## WHAT IS REQUIRED:
Where the line holding "This screenshot has width=896, height=493." appears, start copying, and continue exactly through the last line of the listing, skipping pictures.

## DATA SHOWN:
+--

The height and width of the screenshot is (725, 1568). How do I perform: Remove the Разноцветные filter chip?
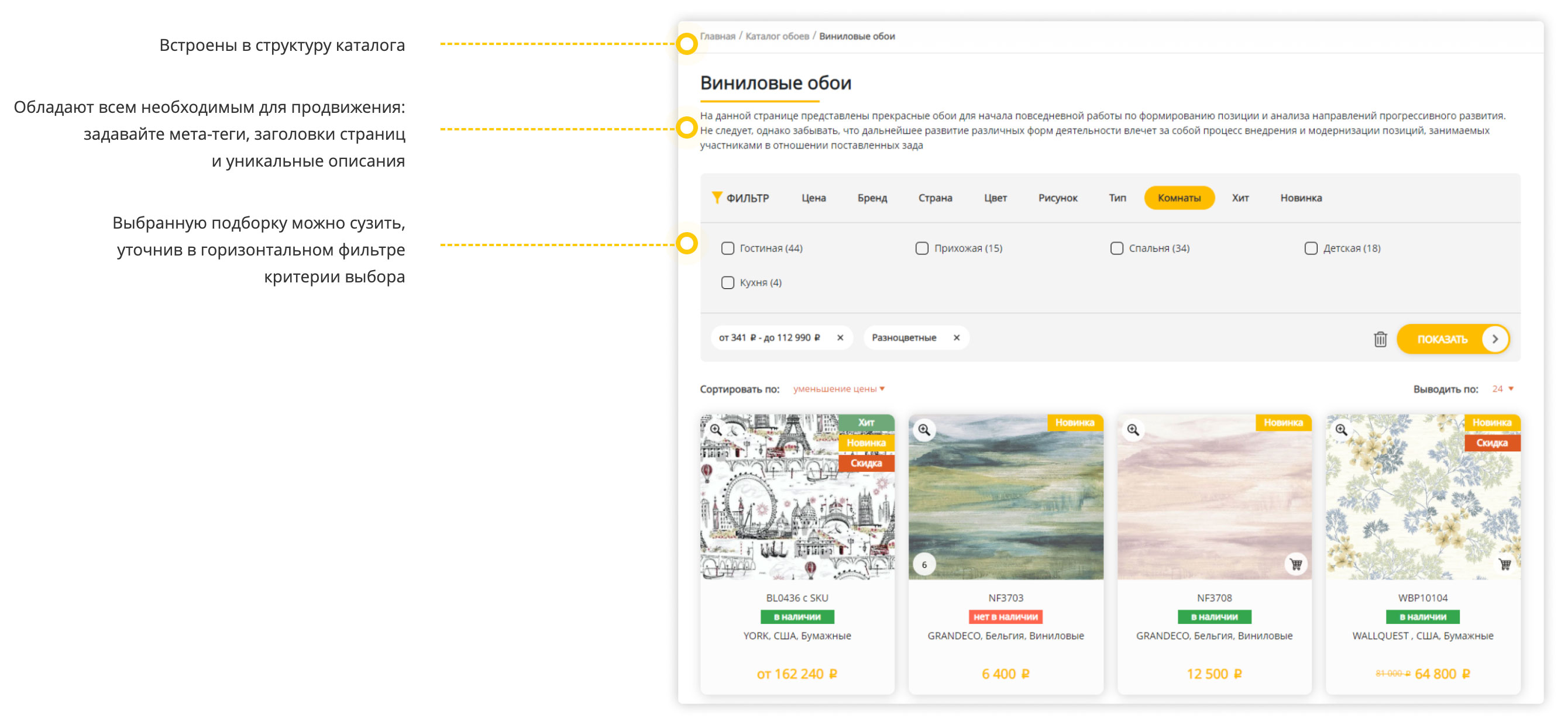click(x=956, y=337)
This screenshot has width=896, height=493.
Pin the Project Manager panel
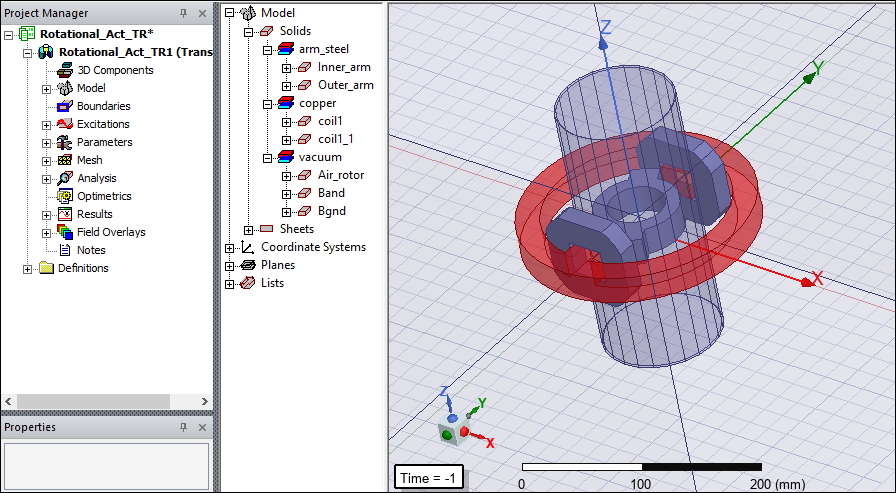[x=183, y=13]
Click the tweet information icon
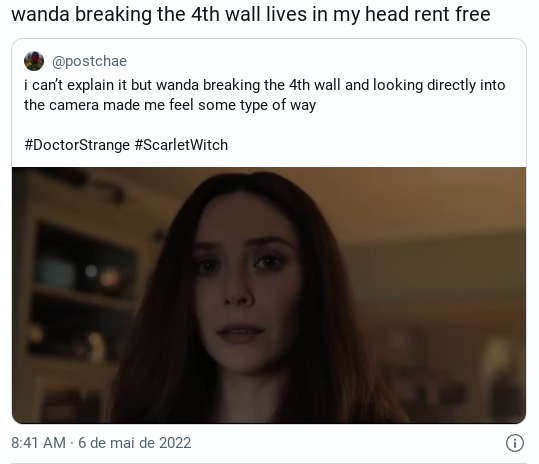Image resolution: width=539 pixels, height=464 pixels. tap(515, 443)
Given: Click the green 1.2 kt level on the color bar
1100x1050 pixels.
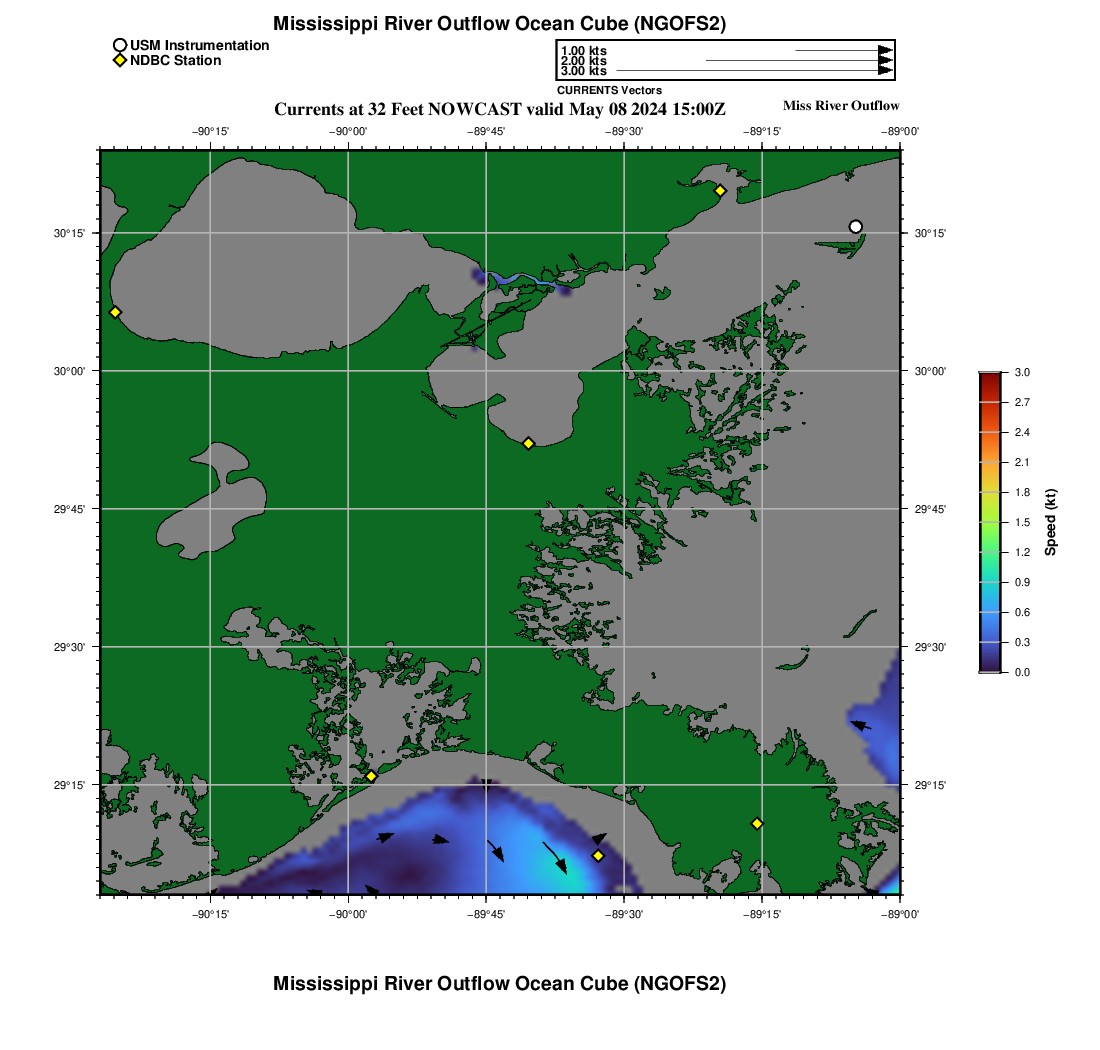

+--

## OUTPUT FOR THIS TASK:
This screenshot has width=896, height=493.
Pin the Project Manager panel
[x=183, y=13]
Click the tweet information icon
Image resolution: width=539 pixels, height=464 pixels. tap(515, 443)
Given: Click the green 1.2 kt level on the color bar
1100x1050 pixels.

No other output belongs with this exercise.